▶ Information provided
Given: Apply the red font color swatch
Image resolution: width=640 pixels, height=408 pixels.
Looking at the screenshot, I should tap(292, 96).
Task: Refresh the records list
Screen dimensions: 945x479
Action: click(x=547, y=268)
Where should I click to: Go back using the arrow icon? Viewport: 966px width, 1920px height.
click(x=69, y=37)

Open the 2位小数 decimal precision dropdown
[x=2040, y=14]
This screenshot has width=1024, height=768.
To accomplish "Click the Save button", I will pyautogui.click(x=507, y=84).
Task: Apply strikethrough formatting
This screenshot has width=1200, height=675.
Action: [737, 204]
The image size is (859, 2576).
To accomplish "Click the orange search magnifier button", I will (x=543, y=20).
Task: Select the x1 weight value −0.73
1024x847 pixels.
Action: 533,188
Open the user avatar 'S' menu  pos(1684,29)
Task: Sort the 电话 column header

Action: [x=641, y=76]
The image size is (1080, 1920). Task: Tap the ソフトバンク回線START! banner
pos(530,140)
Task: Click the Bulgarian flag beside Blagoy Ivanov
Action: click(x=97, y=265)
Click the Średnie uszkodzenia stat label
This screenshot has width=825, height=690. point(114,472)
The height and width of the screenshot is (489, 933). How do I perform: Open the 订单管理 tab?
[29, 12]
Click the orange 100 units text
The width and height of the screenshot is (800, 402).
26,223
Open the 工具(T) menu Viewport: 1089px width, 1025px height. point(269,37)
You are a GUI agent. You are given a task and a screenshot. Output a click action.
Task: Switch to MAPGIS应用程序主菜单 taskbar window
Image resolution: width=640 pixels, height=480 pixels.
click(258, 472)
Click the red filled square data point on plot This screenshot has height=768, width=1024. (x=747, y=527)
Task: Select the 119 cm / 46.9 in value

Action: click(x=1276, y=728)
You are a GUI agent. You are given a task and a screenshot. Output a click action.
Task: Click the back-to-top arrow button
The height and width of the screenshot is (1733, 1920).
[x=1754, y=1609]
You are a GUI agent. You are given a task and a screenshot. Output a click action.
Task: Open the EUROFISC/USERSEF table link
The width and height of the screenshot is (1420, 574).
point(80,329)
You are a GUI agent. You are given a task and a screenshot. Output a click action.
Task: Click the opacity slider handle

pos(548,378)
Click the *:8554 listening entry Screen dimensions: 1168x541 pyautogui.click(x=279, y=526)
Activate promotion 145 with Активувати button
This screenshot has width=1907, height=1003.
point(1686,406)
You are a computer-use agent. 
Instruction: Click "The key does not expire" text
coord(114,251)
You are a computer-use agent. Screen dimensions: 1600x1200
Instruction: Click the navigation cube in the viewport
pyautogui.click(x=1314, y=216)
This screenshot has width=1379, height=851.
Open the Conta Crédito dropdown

▶ Your goal
Copy out the material above in full so that every line matches the original.

▶ Solution to this task
Given: Apply the red font color swatch
Image resolution: width=640 pixels, height=408 pixels.
Looking at the screenshot, I should tap(292, 96).
Task: Refresh the records list
Screen dimensions: 945x479
Action: click(x=547, y=268)
Where should I click to: Go back using the arrow icon? Viewport: 966px width, 1920px height.
click(x=69, y=37)

Open the 2位小数 decimal precision dropdown
[x=2040, y=14]
This screenshot has width=1024, height=768.
To accomplish "Click the Save button", I will pyautogui.click(x=507, y=84).
Task: Apply strikethrough formatting
This screenshot has width=1200, height=675.
Action: [737, 204]
The image size is (859, 2576).
To accomplish "Click the orange search magnifier button", I will (x=543, y=20).
Task: Select the x1 weight value −0.73
1024x847 pixels.
Action: 533,188
Open the user avatar 'S' menu  pos(1684,29)
Task: Sort the 电话 column header

Action: [x=641, y=76]
The image size is (1080, 1920). Task: Tap the ソフトバンク回線START! banner
pos(530,140)
Task: Click the Bulgarian flag beside Blagoy Ivanov
Action: click(x=97, y=265)
Click the Średnie uszkodzenia stat label
This screenshot has width=825, height=690. point(114,472)
The height and width of the screenshot is (489, 933). How do I perform: Open the 订单管理 tab?
[29, 12]
Click the orange 100 units text
The width and height of the screenshot is (800, 402).
26,223
Open the 工具(T) menu Viewport: 1089px width, 1025px height. point(269,37)
You are a GUI agent. You are given a task and a screenshot. Output a click action.
Task: Switch to MAPGIS应用程序主菜单 taskbar window
Image resolution: width=640 pixels, height=480 pixels.
click(258, 472)
Click the red filled square data point on plot This screenshot has height=768, width=1024. (x=747, y=527)
Task: Select the 119 cm / 46.9 in value

Action: click(x=1276, y=728)
You are a GUI agent. You are given a task and a screenshot. Output a click action.
Task: Click the back-to-top arrow button
The height and width of the screenshot is (1733, 1920).
[x=1754, y=1609]
You are a GUI agent. You are given a task and a screenshot. Output a click action.
Task: Open the EUROFISC/USERSEF table link
The width and height of the screenshot is (1420, 574).
point(80,329)
You are a GUI agent. You are given a task and a screenshot. Output a click action.
Task: Click the opacity slider handle

pos(548,378)
Click the *:8554 listening entry Screen dimensions: 1168x541 pyautogui.click(x=279, y=526)
Activate promotion 145 with Активувати button
This screenshot has width=1907, height=1003.
point(1686,406)
You are a computer-use agent. 
Instruction: Click "The key does not expire" text
coord(114,251)
You are a computer-use agent. Screen dimensions: 1600x1200
Instruction: Click the navigation cube in the viewport
pyautogui.click(x=1314, y=216)
This screenshot has width=1379, height=851.
Open the Conta Crédito dropdown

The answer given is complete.